The input ▸
+ + + +

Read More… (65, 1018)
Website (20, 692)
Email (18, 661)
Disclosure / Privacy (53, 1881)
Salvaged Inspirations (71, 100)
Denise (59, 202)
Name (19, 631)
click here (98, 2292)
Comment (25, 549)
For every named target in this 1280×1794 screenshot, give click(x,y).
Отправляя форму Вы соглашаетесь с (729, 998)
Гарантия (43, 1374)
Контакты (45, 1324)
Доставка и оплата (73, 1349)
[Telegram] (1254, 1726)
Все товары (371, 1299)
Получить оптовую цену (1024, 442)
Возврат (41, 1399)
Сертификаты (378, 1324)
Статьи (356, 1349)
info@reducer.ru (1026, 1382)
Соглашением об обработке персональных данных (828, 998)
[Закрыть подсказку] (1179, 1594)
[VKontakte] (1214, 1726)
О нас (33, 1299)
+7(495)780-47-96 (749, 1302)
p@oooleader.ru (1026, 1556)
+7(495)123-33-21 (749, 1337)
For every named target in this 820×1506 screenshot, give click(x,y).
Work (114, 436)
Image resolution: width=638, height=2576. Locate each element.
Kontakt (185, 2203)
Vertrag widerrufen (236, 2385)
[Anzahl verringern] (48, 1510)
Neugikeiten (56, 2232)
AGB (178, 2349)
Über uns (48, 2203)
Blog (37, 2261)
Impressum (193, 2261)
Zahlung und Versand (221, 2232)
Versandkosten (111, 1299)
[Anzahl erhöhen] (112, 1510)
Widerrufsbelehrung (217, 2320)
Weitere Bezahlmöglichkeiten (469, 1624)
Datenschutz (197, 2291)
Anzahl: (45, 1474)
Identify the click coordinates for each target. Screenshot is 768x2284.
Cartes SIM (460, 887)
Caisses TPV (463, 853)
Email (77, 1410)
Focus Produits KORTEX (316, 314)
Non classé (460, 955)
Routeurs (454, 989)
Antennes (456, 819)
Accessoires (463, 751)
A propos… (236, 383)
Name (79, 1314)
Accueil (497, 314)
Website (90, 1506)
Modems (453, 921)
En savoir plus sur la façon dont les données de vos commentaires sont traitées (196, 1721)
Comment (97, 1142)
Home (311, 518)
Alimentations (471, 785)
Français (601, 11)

+ + + +

Work instructions ▸
Reproduce word for word the material above, starting with the line that has "Work (114, 436)" and stopping after the line that has "Accueil (497, 314)".

The completed task ▸
Work (114, 436)
Image resolution: width=638, height=2576. Locate each element.
Kontakt (185, 2203)
Vertrag widerrufen (236, 2385)
[Anzahl verringern] (48, 1510)
Neugikeiten (56, 2232)
AGB (178, 2349)
Über uns (48, 2203)
Blog (37, 2261)
Impressum (193, 2261)
Zahlung und Versand (221, 2232)
Versandkosten (111, 1299)
[Anzahl erhöhen] (112, 1510)
Widerrufsbelehrung (217, 2320)
Weitere Bezahlmöglichkeiten (469, 1624)
Datenschutz (197, 2291)
Anzahl: (45, 1474)
Identify the click coordinates for each target. Screenshot is 768x2284.
Cartes SIM (460, 887)
Caisses TPV (463, 853)
Email (77, 1410)
Focus Produits KORTEX (316, 314)
Non classé (460, 955)
Routeurs (454, 989)
Antennes (456, 819)
Accessoires (463, 751)
A propos… (236, 383)
Name (79, 1314)
Accueil (497, 314)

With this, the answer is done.